Work request
Every word of the listing must be returned. Retype it exactly.

Data extract
· · · ·

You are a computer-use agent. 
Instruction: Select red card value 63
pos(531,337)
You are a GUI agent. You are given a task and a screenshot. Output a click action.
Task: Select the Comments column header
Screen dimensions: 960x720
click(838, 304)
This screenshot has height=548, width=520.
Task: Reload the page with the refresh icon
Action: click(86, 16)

· · · ·

Output of the task
You are a computer-use agent. 
Instruction: Select red card value 63
pos(531,337)
You are a GUI agent. You are given a task and a screenshot. Output a click action.
Task: Select the Comments column header
Screen dimensions: 960x720
click(838, 304)
This screenshot has height=548, width=520.
Task: Reload the page with the refresh icon
Action: click(86, 16)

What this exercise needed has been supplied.